By Matt Doiron
Several weeks after the end of a quarter, hedge funds and other major investors file 13Fs with the SEC to disclose many of their long equity positions as of the end of the quarter. We track these filings and use them for a variety of purposes, including developing investment strategies. On average, the most popular small cap stocks among hedge funds earn an average excess return of 18 percentage points per year (learn more about our small cap strategy) and our own portfolio tracking the most popular small caps has outperformed the S&P 500 by 33 percentage points in the last 11 months.
It's also potentially valuable to review filings from individual managers to see if any of their stock picks are good values that investors should be considering. Read on for our thoughts on the five largest positions that Edgar Wachenheim's Greenhaven Associates reported owning as of the end of June, see the full filing on the SEC's website, or compare these picks to those in previous filings.
The fund reported a position of about 12 million shares in home improvement store Lowe's (LOW). Home improvement stores, including Lowe's and its peer Home Depot (HD), have been popular ways to play a rising housing market and the stock is up over 70% since a year ago. However, Lowe's has not shown much of an improvement in its business with both revenue and profits about flat in its most recent quarterly report compared to the same period in the previous fiscal year. Wall Street analysts do expect growth to pick up, and the forward earnings multiple of 18 represents a small discount to its larger peer though Home Depot's own growth rates have been notably higher.
Wachenheim and his team owned 4.6 million shares of FedEx (FDX) at the beginning of July. FedEx's most recent fiscal year ended in May, with the company's 10-K recording shrinking margins- including higher transportation costs- and therefore a decrease in earnings compared to the previous FY despite a 4% rise in revenue. As with Lowe's the sell-side expects FedEx to improve in 2014, placing the current stock price at 13 times forward earnings estimates. If the company could hit that target it would be close to value territory, though investors should be careful not to take analyst projections at face value.

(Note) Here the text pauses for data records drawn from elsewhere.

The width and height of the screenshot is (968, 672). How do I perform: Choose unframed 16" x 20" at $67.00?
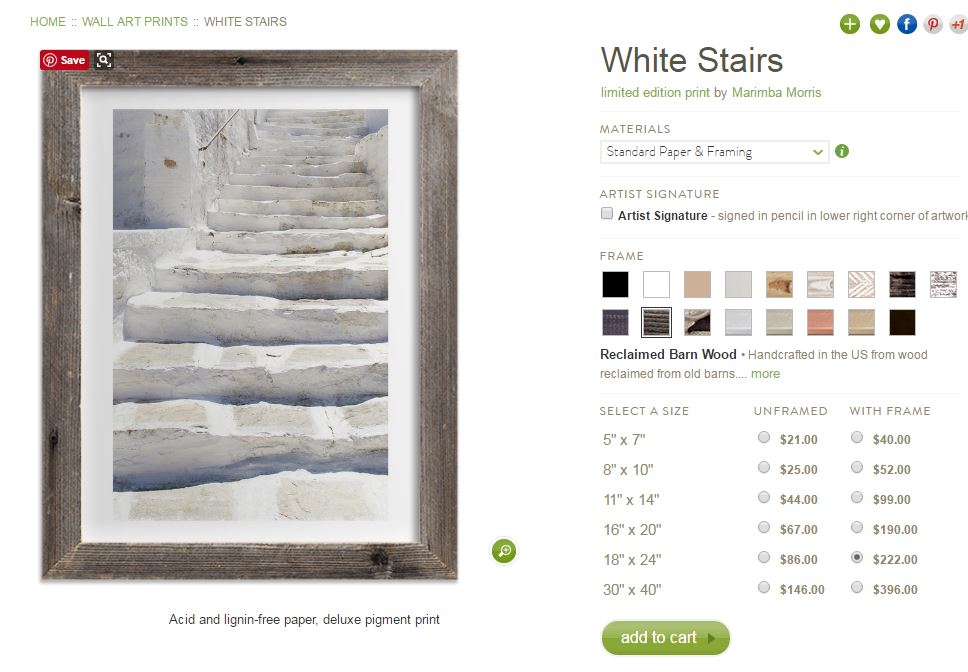[x=765, y=528]
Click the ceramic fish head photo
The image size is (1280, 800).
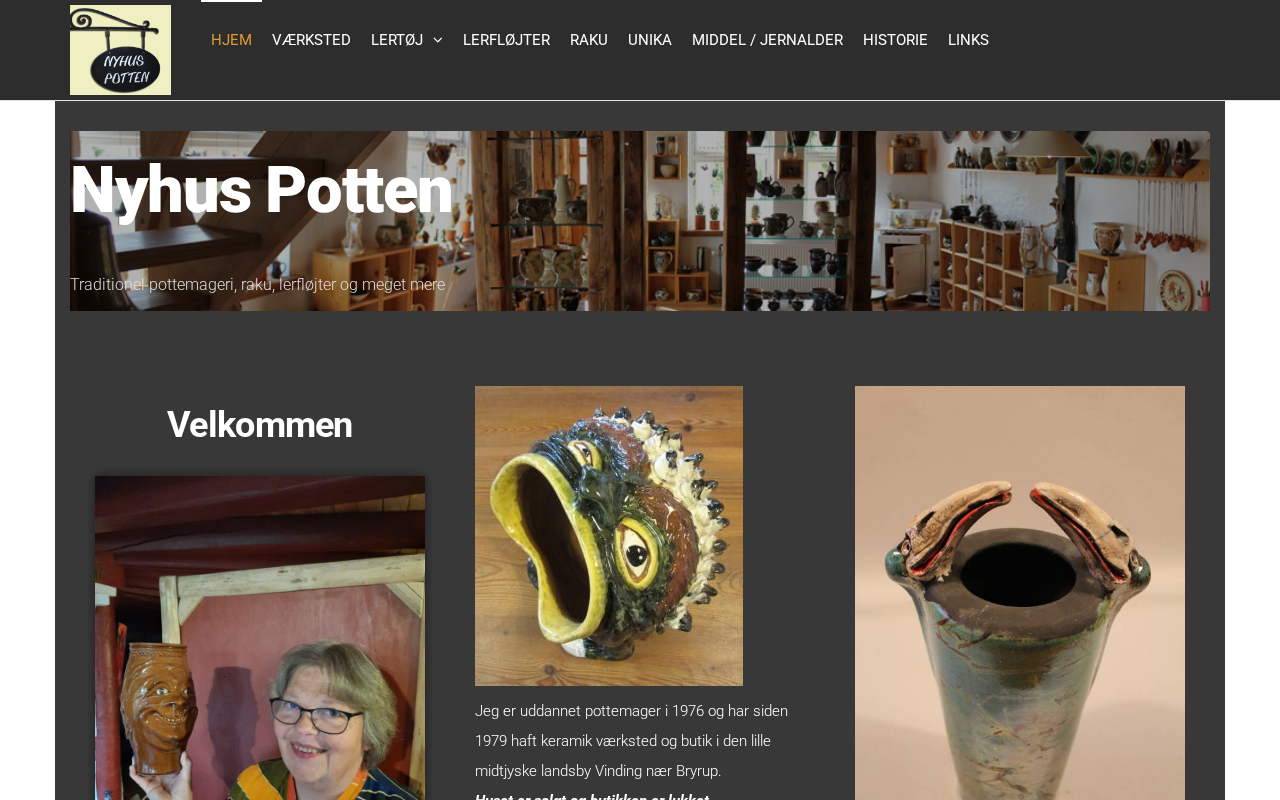(609, 536)
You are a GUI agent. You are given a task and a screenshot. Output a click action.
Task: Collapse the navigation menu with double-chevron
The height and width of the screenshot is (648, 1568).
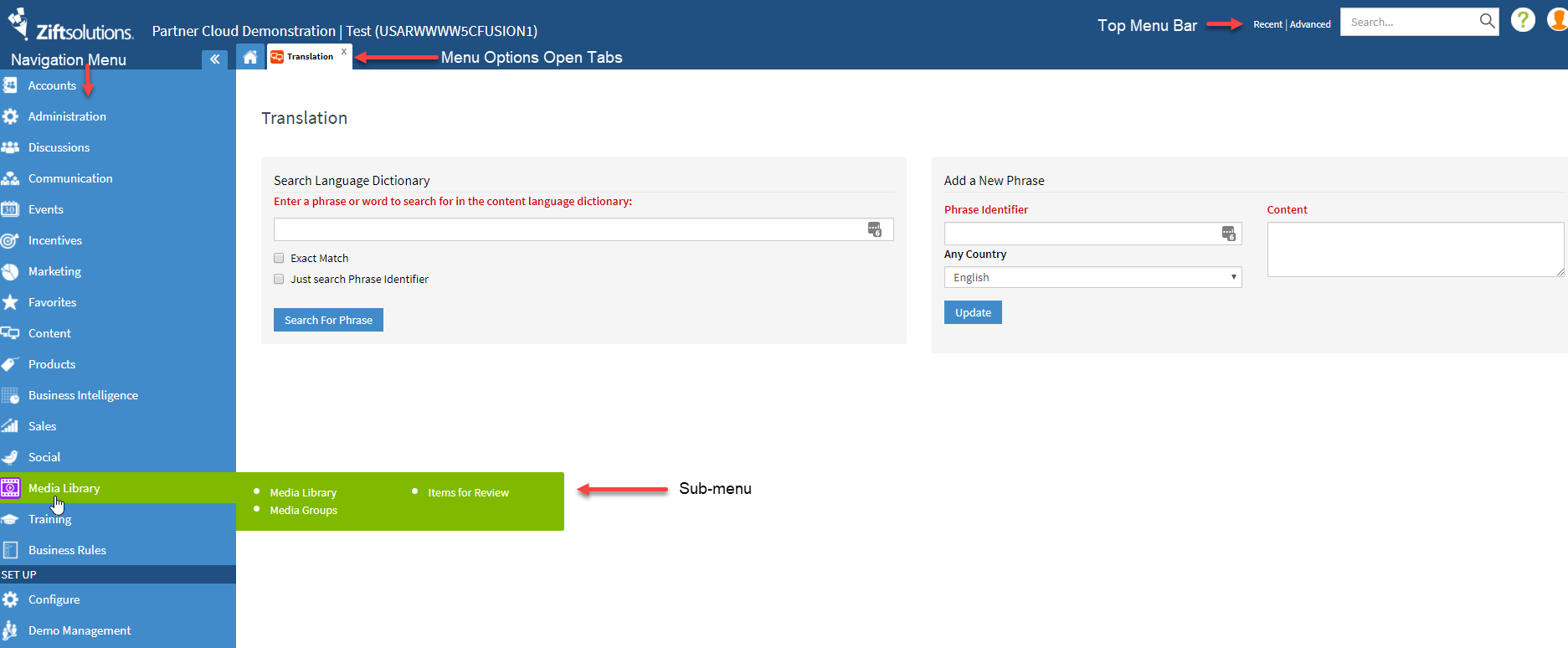tap(214, 59)
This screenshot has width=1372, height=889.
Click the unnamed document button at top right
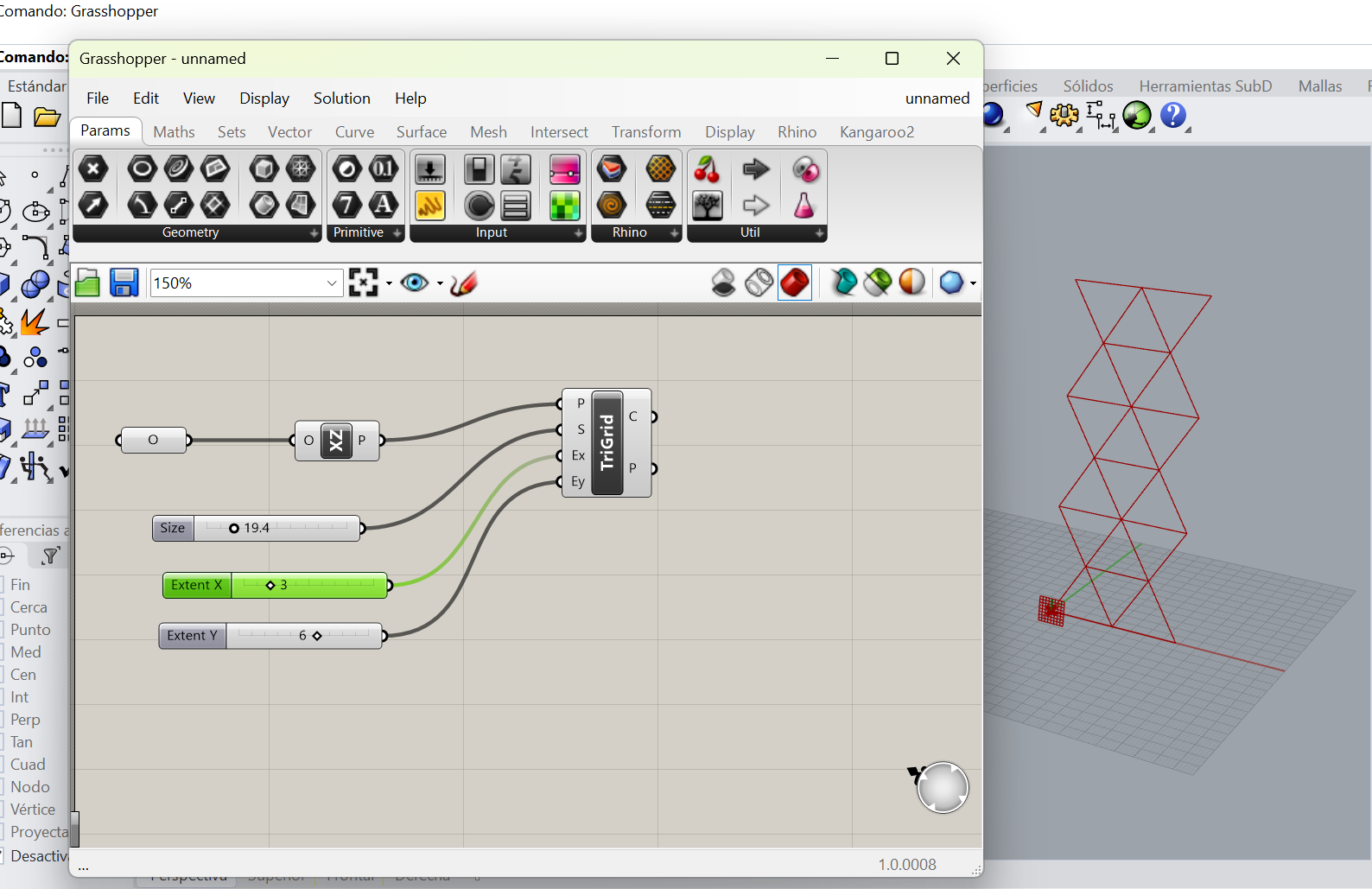click(937, 98)
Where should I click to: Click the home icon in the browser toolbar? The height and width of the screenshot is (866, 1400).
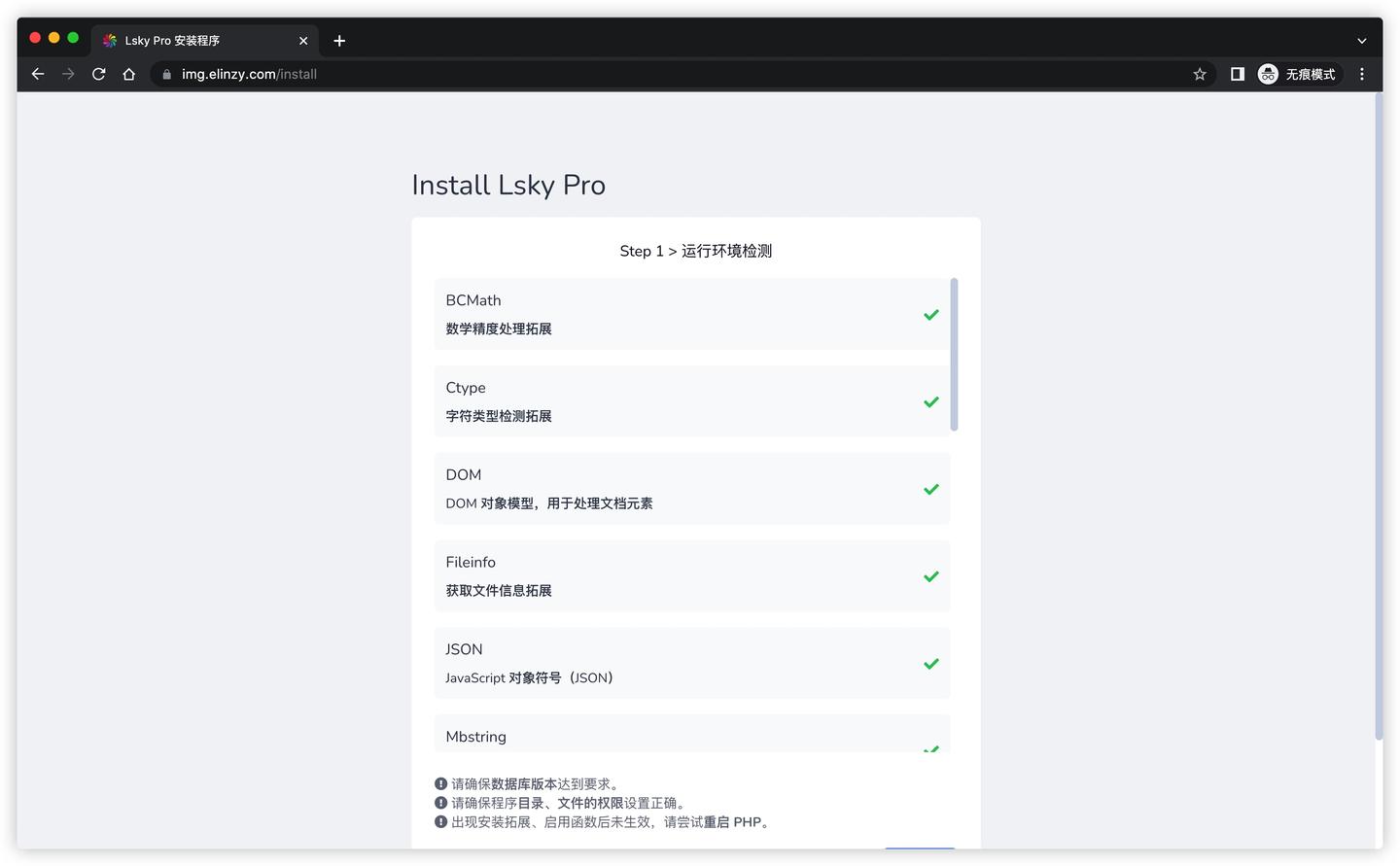[129, 73]
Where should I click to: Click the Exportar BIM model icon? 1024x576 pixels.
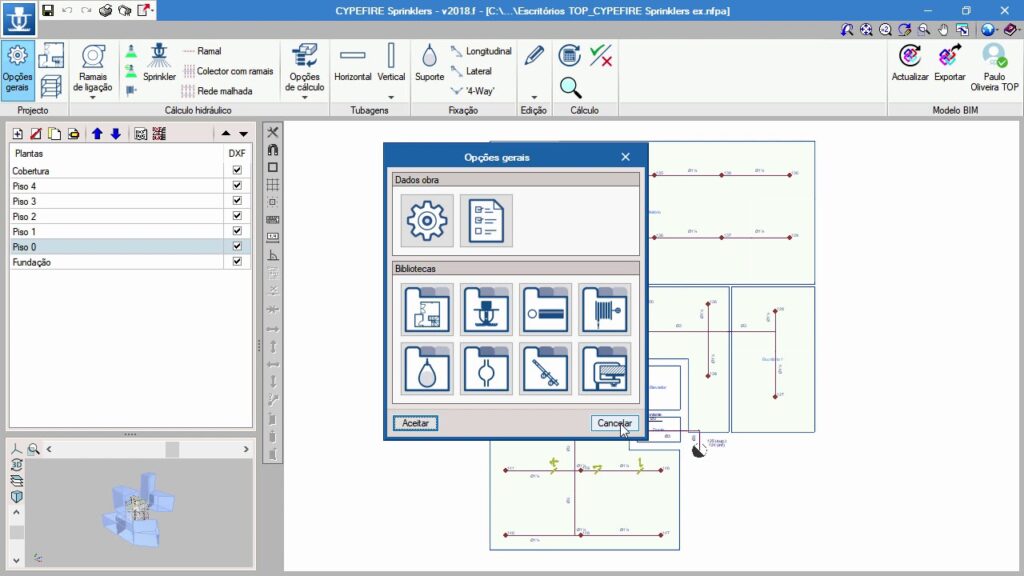click(x=950, y=62)
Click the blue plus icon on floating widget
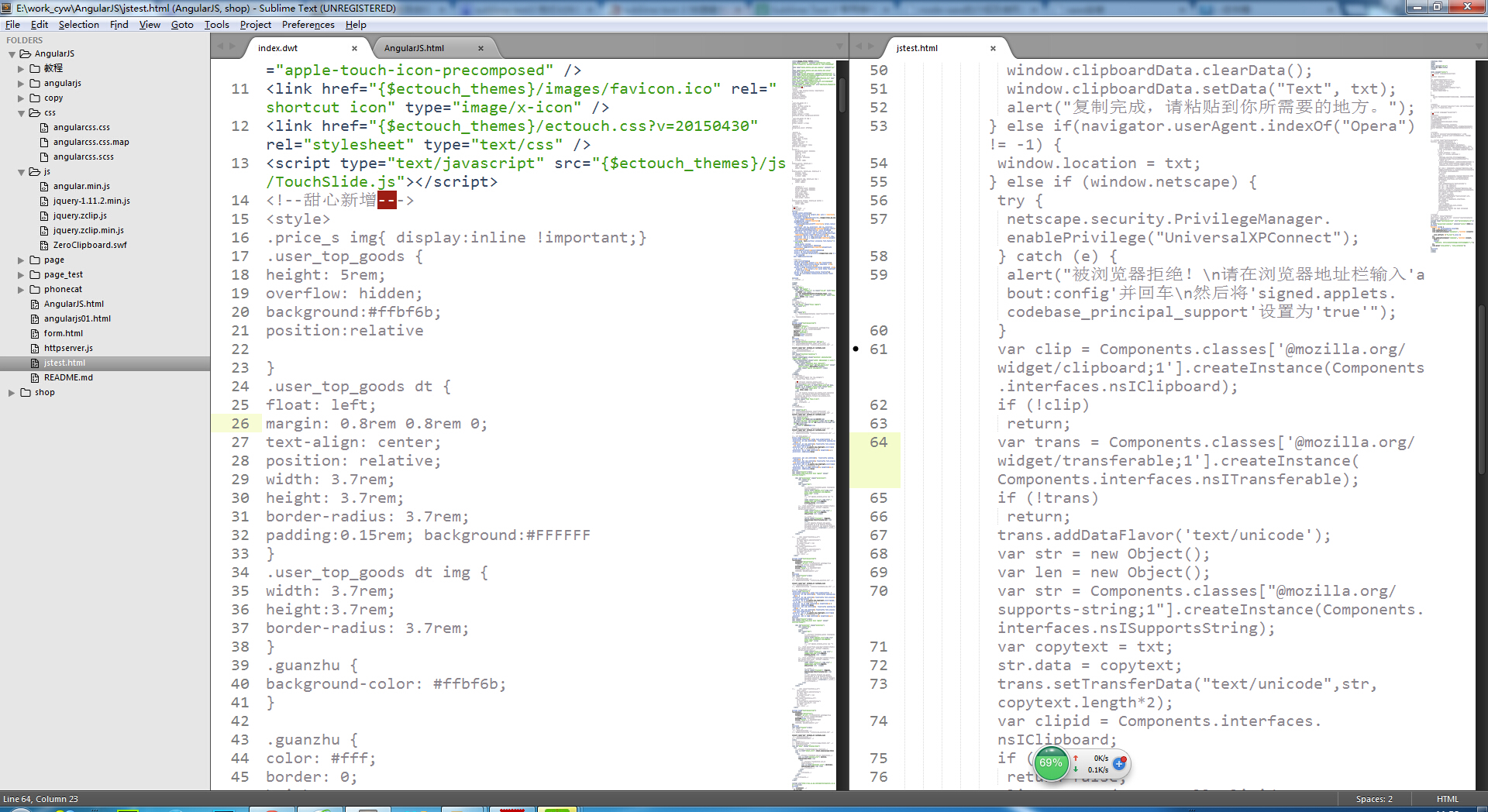 pos(1118,764)
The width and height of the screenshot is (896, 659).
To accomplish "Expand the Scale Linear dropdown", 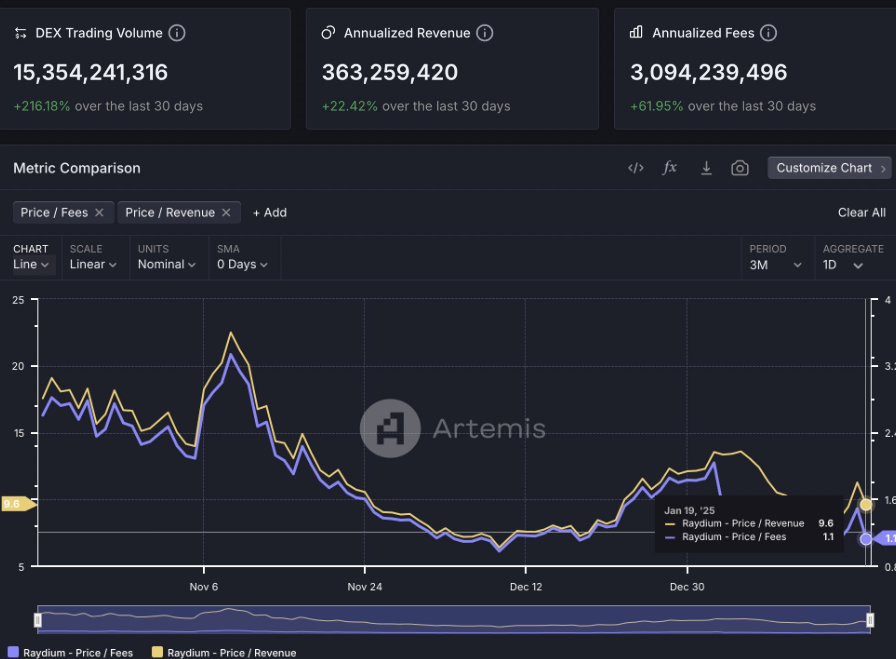I will pyautogui.click(x=93, y=264).
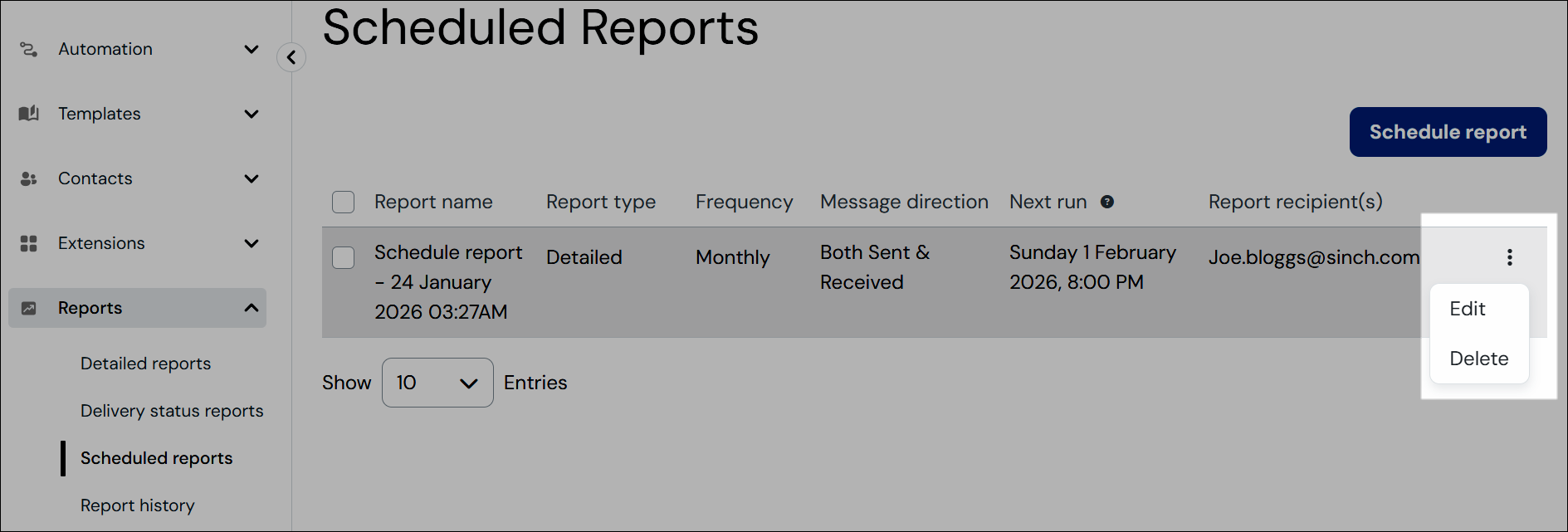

Greenhaven slightly increased its stake in Baker Hughes (BHI), the provider of drill bits and other oilfield equipment and services, to a total of 8.1 million shares. Similarly to FedEx, higher costs have recently caused Baker Hughes to see a decline in net income from its levels a year ago. Another similarity is that analysts are optimistic about the prospects for a recovery in the company's financials and so the forward P/E is fairly low at only 12. Again, we'd be cautious but we are interested in oilfield services particularly as activity in the U.S. continues to be strong and would be interested in comparing Baker Hughes to its peers.
FedEx's peer UPS (UPS) was another of Wachenheim's top picks as the filing disclosed ownership of over 4 million shares of the other large shipping and logistics company. In the second quarter of 2013, UPS's sales were up only slightly versus a year earlier and with net margins contracting a bit the company's profits decreased by 4%. The forward earnings multiple is 16, something of a premium to where FedEx trades on the same basis, and it should be noted that the stock pays a dividend yield of just under 3%. Still, we would avoid it at least until the company shows that it will be able to grow earnings in current economic conditions.
Recent Bill Ackman activist target Air Products & Chemicals (APD) rounds out our list of Greenhaven's largest holdings. Ackman and his team at Pershing Square- who now own about 10% of the company- have been successful in improving operations at their activist holdings in the past, including a big win in Canadian Pacific (CP). The $23 billion market cap company, which manufactures gases and other industrial materials, features trailing and forward P/Es of 23 and 18 respectively. Revenue growth has been close to 10%, but costs have been rising even faster at least prior to any major changes being forced by Ackman.